The Harris campaign did not immediately respond to requests for comment on this story.

Harris addressed Trump’s statements Wednesday during remarks at the annual gathering of the historically Black Sigma Gamma Rho sorority, calling Trump’s words “the same old show — the divisiveness and the disrespect.” But while she spoke of his attacks on the trio of Black female journalists who moderated the conversation with Trump, she did not directly speak to the attacks on her.

“The American people deserve a leader who tells the truth,” she said. “… We deserve a leader who understands that our differences do not divide us. They are an essential source of our strength.”

Harris’s mother was born in India, and her father is from Jamaica. Harris has embraced both cultures for decades. She attended historically Black Howard University and has been a member of a Black sorority, Alpha Kappa Alpha, since the mid-1980s.

It’s unclear what motivated Trump to question Harris’s racial identity at the gathering of Black journalists. Trump has publicly lamented the change at the top of the ticket, calling it a “coup” at a recent event. And while Trump led Biden in national polls and battleground states after the disastrous debate performance by the president, Harris’s entry has put the race at parity. Democrats hope Harris will galvanize minority and younger voters and help the party retain the White House.

Trump made the initial comments Wednesday during a question-and-answer segment moderated by three Black female journalists at the NABJ’s convention in Chicago.

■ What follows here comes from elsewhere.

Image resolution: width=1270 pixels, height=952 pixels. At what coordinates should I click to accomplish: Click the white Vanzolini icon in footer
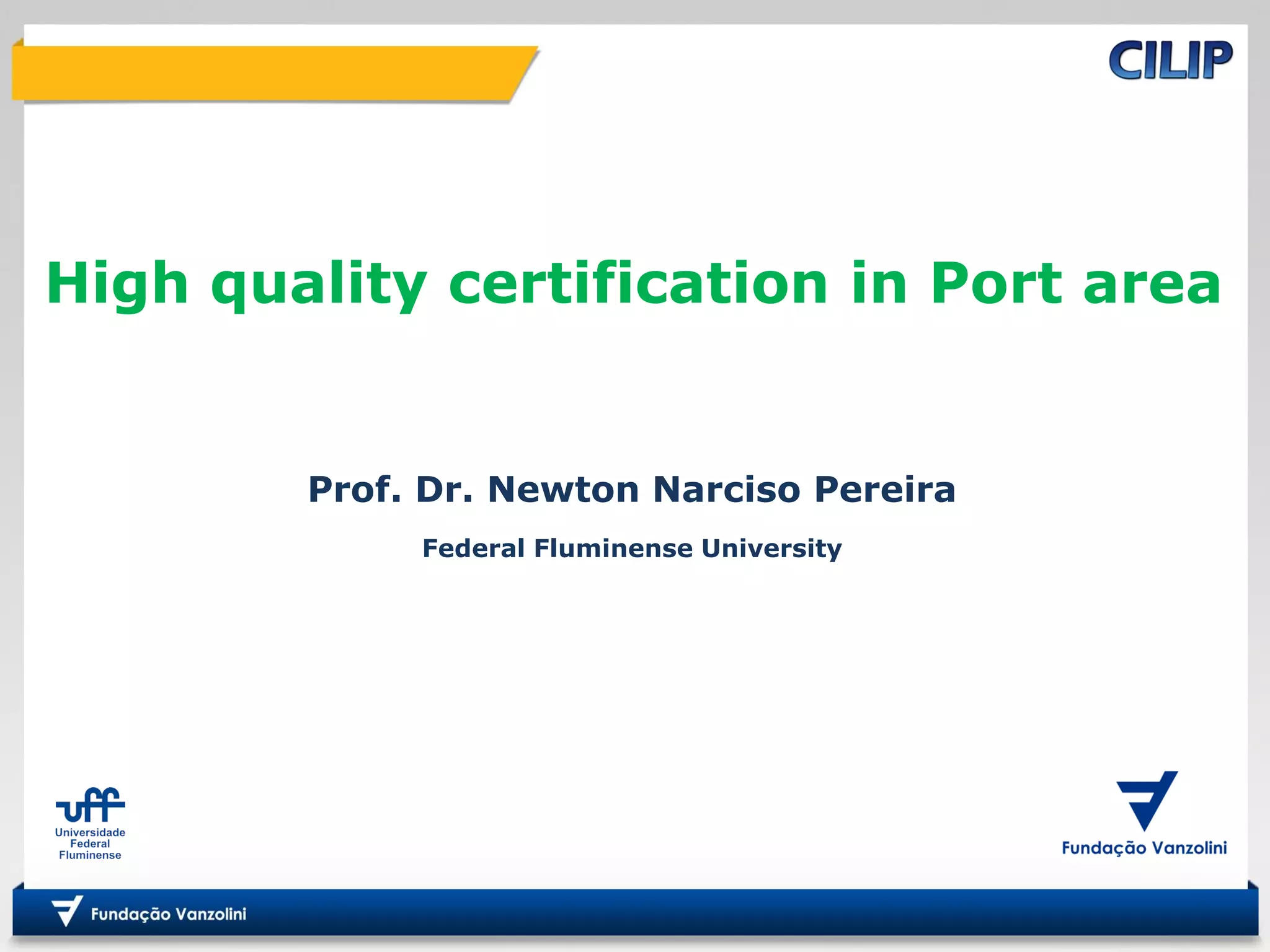66,911
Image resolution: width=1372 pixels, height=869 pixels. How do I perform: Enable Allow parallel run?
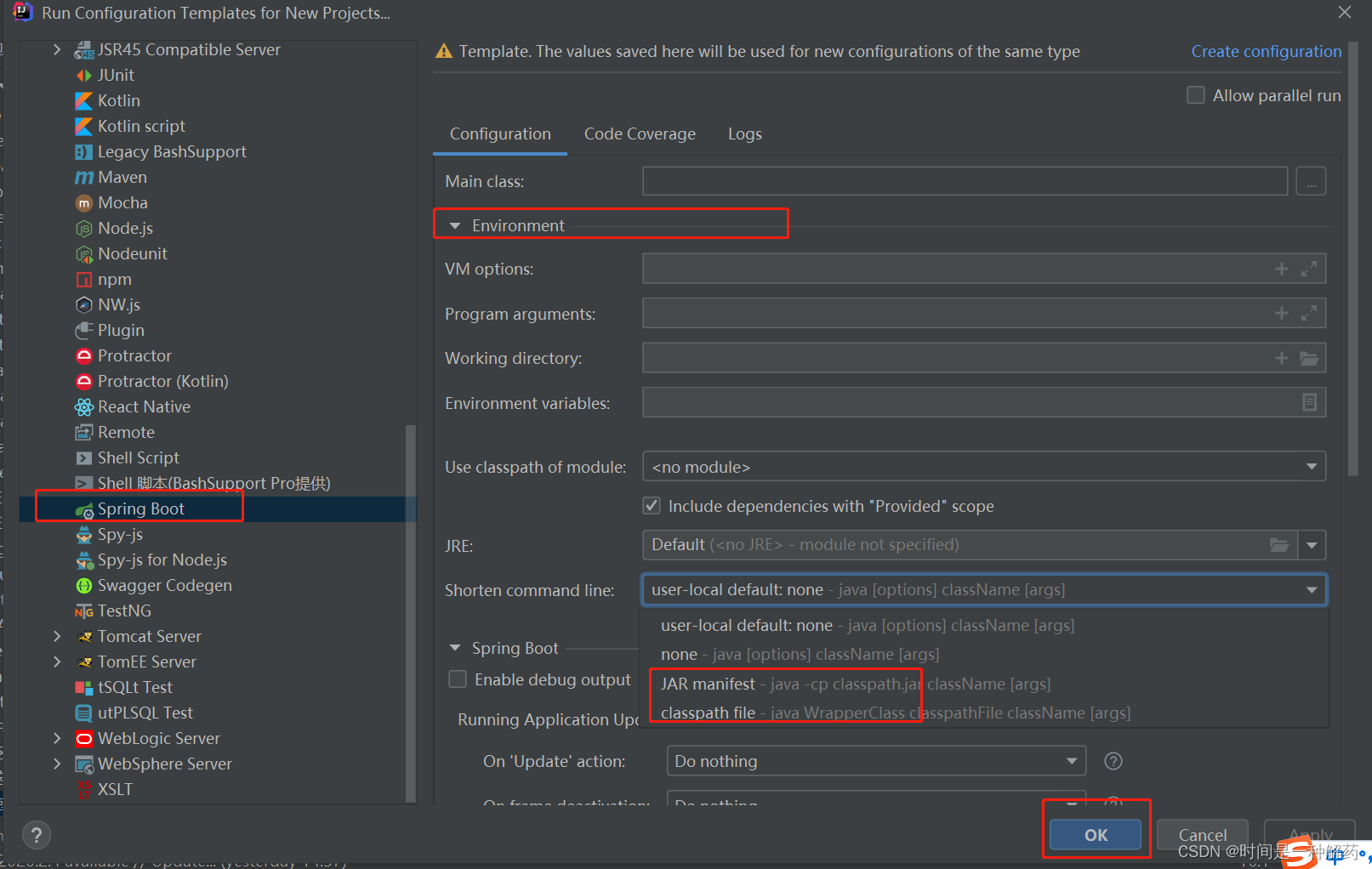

Trump’s presence had already sparked controversy within the organization by critics who said the NABJ was amplifying the platform of a candidate who had assailed journalists of color.

“I didn’t know she was Black until a number of years ago when she happened to turn Black, and now she wants to be known as Black. So I don’t know, is she Indian or is she Black?” Trump said. He added later that Harris “was Indian all the way” but then “became a Black person.”

Since then he and his campaign have dug in further, insisting that old articles and video clips highlighting Harris’s Indian heritage somehow negate her Black identity. On Wednesday night, screens at Trump’s rally in Harrisburg, Pa., flashed headlines that declared Harris an “Indian American U.S. Senator.”

On Thursday, Trump reposted far-right activist Laura Loomer’s false claims that Harris’s birth certificate shows she is “lying about being Black” — underscoring how the former president has given a spotlight to the most extreme fringes of his party. The document she shared lists Harris’s father as “Jamaican.”

Spokespeople for Trump’s campaign did not respond Thursday to questions about the repost and about whether the former president believes Harris is Black.

Trump’s political ascent began during the term of President Barack Obama, when Trump became perhaps the most prominent face of the birther movement, which falsely claimed that Obama was born in Kenya — rather than his real birthplace of Hawaii — and thus constitutionally unable to be president. He dismissed his 2016 opponent Hillary Clinton as “unbalanced” and “unhinged.”

Wednesday’s statements weren’t his first personal attacks against Harris. He has also insulted her intelligence, saying she would be a laughingstock in front of world leaders — all while frequently mispronouncing her name.

“She’ll be like a play toy,” Trump told Fox News. “They look at her and they say, ‘We can’t believe we got so lucky.’ They’re going to walk all over her.”

He added, “And I don’t want to say as to why. But a lot of people understand it.”